The combined effects of recurrent droughts, insecurity due to on-going political instability and the COVID-19 pandemic have had a negative impact on economic stability and livelihoods, leading to a chronic humanitarian situation and major displacements of people throughout Somalia. Following recurrent droughts, a lot of people have moved from drought affected areas in rural to urban centres to seek for humanitarian assistance. Bay Region is among the worst affected areas in Somalia, and this has caused an influx of internally displaced persons (IDPs) and an increase of IDP sites in Baidoa town, the capital of Bay Region.
Most IDP sites in Baidoa have no safe and clean drinking water. Women and children walk long distances to collect water. Waterborne diseases including frequent cholera outbreaks contribute to the high prevalence of acute malnutrition and stunting amongst children under five. This has contributed to Somalia having the highest under-five mortality rate in the world which stands at a daunting 122 deaths per 1,000 live births. Due to long treks to collect water, women, girls and young boys face multiple risks, such as sexual and physical abuse, as well as sexual gender-based violence (SGBV) related risks.
Nuria Hussein Hajji, a mother of 4 children (2 girls and 2 boys) has been living in Awal Barwaqo IDP camp since 2014. She fled her rural home because of drought that caused the loss of their livestock. Her husband was the breadwinner. His main economic activity was selling charcoal to earn a living. Currently, he is not selling charcoal. Nuria took over the responsibility and started selling firewood.

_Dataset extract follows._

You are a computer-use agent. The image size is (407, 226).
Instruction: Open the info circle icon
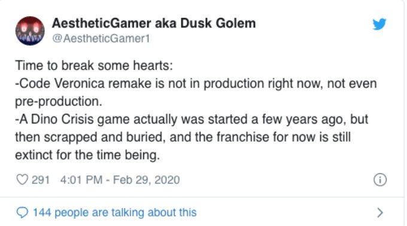click(x=380, y=180)
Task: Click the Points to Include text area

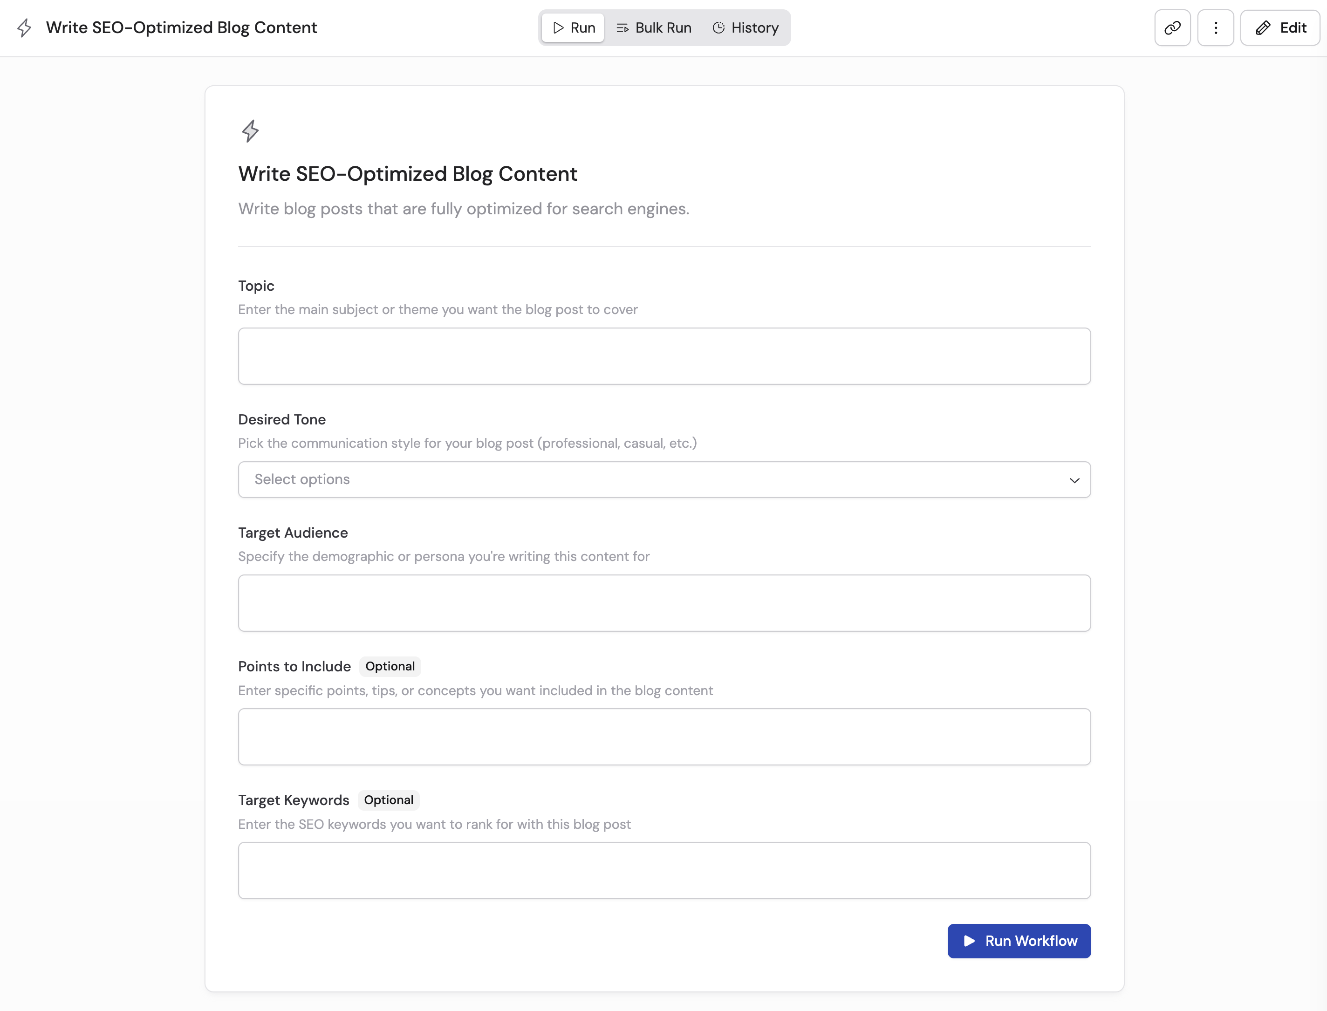Action: point(664,737)
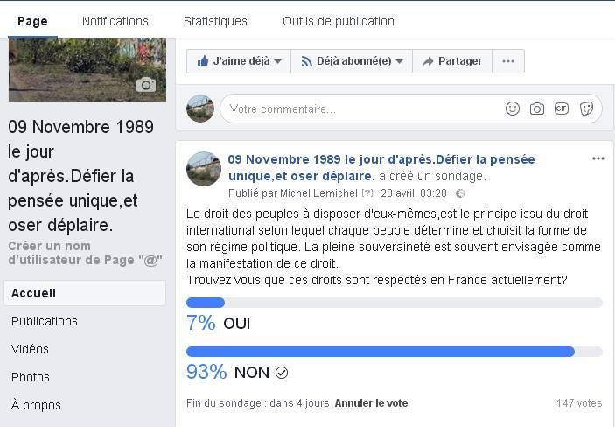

Apart from reduced income, she says that one of the biggest challenges they faced upon relocating to Baidoa town was a shortage of water.
“For us to get clean and safe drinking water, it often requires long, arduous hours of walking to the nearest water source,” Nuria explains. “Due to insecurity and the amount of time we need to reach clean water, many women are sexually harassed on the way,” she adds.
She also had to pay for the water. “We spent a lot of time to fetch water and we didn’t get time for other productive activities such as farming and small trade. Our daughters could not go to school because they assist us to take care of the other children and running the business while we’re away fetching water,” narrates Nuria.
World Vision responded to the crisis to address the scarcity of clean water in the IDP camps by connecting water to an elevated tank in Awil-barwaqo. The tank was constructed with support from funding by Global Affairs Canada (GAC) in 2019. In addition, World Vision rehabilitated a water kiosk and connected it to water. Those living in the IDP settlements are now able to access clean and safe drinking water from the borehole in Hanano on a daily basis.
“Sometime back we suffered poor hygiene because of lack of clean drinking water, but now after World Vision supported us with the borehole and connected the kiosk, I don’t need to walk a long distance to get water. My daughter joined Awal-barwaqo school saving her tremendous amount of time for her education,” a happy Nuria says.
Nuria and the other members in her IDP settlement at Awal-barwaqo no longer walk long distances in search of water, which is now within their premise.
“Thanks to World Vision we have clean and safe water. I was among those who were taught how to use and take care of the tank and kiosk. This training will help us manage it well and continue to get water supply,” she concludes.